The Study of Religion in Anthropology

Religion

Religion is a social concept that encompasses a wide range of beliefs, practices and institutions. It is often used as a way of sorting cultural types and is perhaps the most widely known of all social taxons. It is also one of the most contested, and some argue that the term has no necessary or sufficient definition. The word itself is derived from the Latin religio, which can mean “scrupulousness”, or “devotion” or “felt obligation”.

While some scholars have proposed substantive and functional definitions for religion, others have sought to avoid them by treating it as a cultural phenomenon that appears in all cultures. This approach has its critics, however, because it treats the notion of religion as a social fact and therefore reduces it to something that can be discovered rather than a concept that is already present in some cultures.

In addition, the social scientists who employ this method of analysis tend to focus on certain kinds of religious behavior and omit other kinds. Thus the study of religion tends to become a study of Christianity, Islam, Judaism and Hinduism. This omission of other forms of life is problematic because it obscures the possibility that there may be other religions, or that there might be a common human nature that is independent of the existence of specific religions.

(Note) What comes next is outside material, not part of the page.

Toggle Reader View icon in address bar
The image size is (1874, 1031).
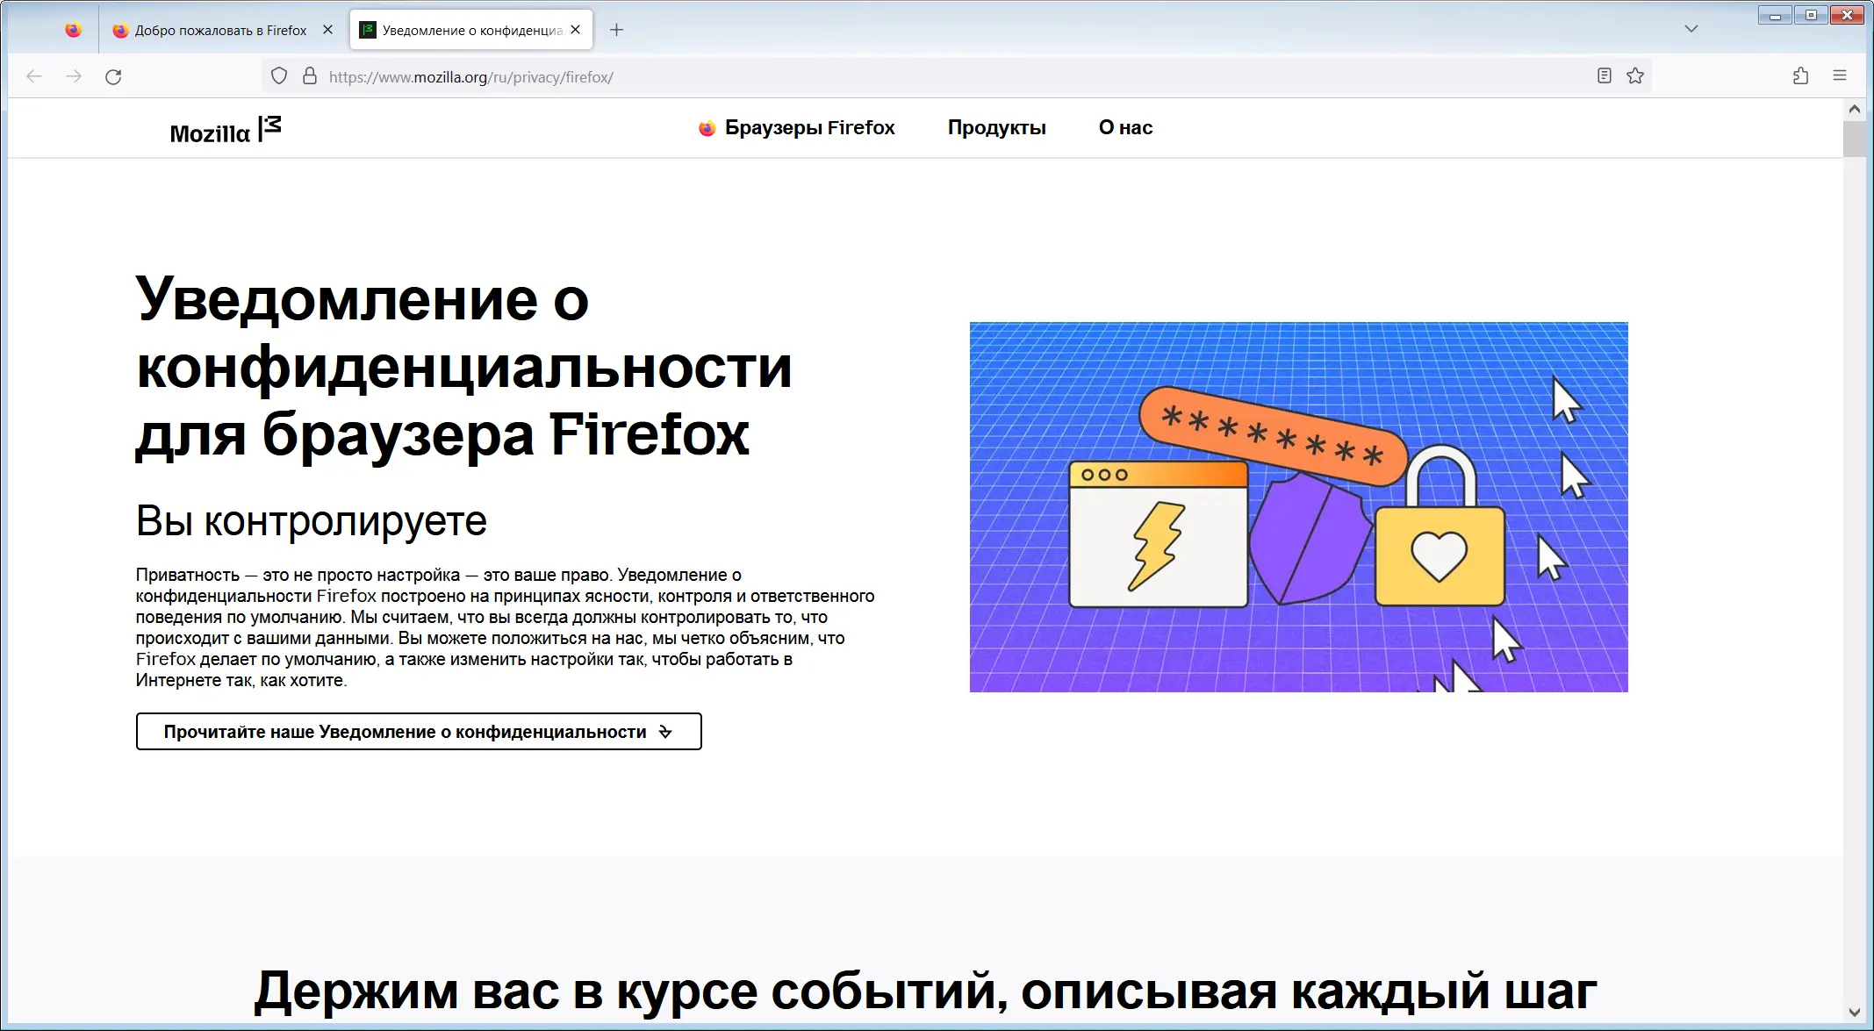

Other researchers, including the anthropologists Clifford Geertz and Ninian Smart, have taken a more formal approach to religion. Their definitions include a list of secondary traits and attempt to find how these characteristics can be grouped together in a meaningful way. These approaches are helpful because they do not require that religions be defined as beliefs about gods, spirits and cosmological orders. However, they also exclude people who do not believe in such things from the category of religion.

For this reason, there are some scholars who prefer to treat the notion of religion as a taxon that consists only of those behaviors which have been grouped into the category by other social science researchers. This approach reflects the way that other social concepts are treated in some studies: namely, that they can be defined only through the grouping of facts, not by their intrinsic characteristics.

In general, the way that religion is studied in anthropology is by studying particular religions and their cultural contexts, which are then used as paradigms for other religions. This approach is useful, but it can be misleading because it focuses attention on the so-called world religions and neglects other ways that human beings deal with ultimate concerns and the divine. This problem can be mitigated by adding a fourth dimension to the social science model of religion: community. By describing the ways that religions help their adherents to share a common sense of community, it is possible to show that there are some fundamental similarities among different religions and that the idea of community has always been an important element in all societies.